Co-produced with Scando-noise maven, Lasse Marhaug, Blood Bitch finds Jenny exchanging the woozy, dream-like sensuality of her last LP for a finer spectrum of feels taking in explicitly darker, nerve-pinching electronic tones that sit in uneasy ambiguity with her vocals, which range from heady, hyaline and cirrus like, to hushed, clear and purposeful, always with a coolness that conveys and underlines her message with unnerving elegance and alacrity.

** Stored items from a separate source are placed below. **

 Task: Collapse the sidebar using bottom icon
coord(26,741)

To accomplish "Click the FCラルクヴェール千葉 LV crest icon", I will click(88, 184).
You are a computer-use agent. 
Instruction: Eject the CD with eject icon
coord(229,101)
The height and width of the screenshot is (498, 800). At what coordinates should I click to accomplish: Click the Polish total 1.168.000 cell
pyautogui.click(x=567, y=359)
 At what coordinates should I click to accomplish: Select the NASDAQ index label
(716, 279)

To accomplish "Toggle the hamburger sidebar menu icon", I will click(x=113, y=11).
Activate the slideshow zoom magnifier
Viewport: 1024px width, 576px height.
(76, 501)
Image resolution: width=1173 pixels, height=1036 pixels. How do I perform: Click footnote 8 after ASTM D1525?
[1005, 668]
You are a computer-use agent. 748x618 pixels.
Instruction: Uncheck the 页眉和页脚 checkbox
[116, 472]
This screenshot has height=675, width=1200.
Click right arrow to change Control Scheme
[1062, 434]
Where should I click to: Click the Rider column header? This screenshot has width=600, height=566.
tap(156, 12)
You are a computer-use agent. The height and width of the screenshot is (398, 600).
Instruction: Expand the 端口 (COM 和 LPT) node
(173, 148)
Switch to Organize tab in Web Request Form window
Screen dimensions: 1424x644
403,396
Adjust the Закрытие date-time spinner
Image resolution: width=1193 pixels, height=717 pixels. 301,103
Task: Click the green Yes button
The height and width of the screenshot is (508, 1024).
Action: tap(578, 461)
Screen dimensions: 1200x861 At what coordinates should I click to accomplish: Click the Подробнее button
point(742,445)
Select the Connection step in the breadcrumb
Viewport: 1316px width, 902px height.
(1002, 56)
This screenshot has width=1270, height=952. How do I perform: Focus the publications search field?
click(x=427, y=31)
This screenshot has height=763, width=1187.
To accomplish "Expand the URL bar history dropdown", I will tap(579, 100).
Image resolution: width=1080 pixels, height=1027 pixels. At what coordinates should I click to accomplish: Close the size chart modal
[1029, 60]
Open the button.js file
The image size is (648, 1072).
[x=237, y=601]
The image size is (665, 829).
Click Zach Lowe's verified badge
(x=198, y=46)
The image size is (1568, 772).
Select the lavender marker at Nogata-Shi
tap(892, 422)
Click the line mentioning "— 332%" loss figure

From her Ballardian levels of descriptive grain and the music which mirrors it in Ritual Awakening, thru the deftly metaphorical Female Vampire and discomfiting panic of In The Red, Jenny firmly twists perceptions of the subject matter, unexpectedly incorporating elements of Adam Curtis’ reflecting on Oh Dearism - the postmodern, hyperreal state of confusion induced by (mostly white male dominated) political institutions - to subtle, poignant impact in Untamed Region, whilst The Great Undressing is a soaring piece of synth-pop unleavened by its subject matter, and The Plague seems to epitomise a state of confusion in its cut-up, head-scrambling maze of tabla, drones, anguished wails and incendiary descent.
If smart art, literature or music has the power to convey a feeling that can’t be summed up in scientific or technical terms, then it’s fair to say Jenny has simulated sensations all too uncannily with Blood Bitch.
A very remarkable, important record.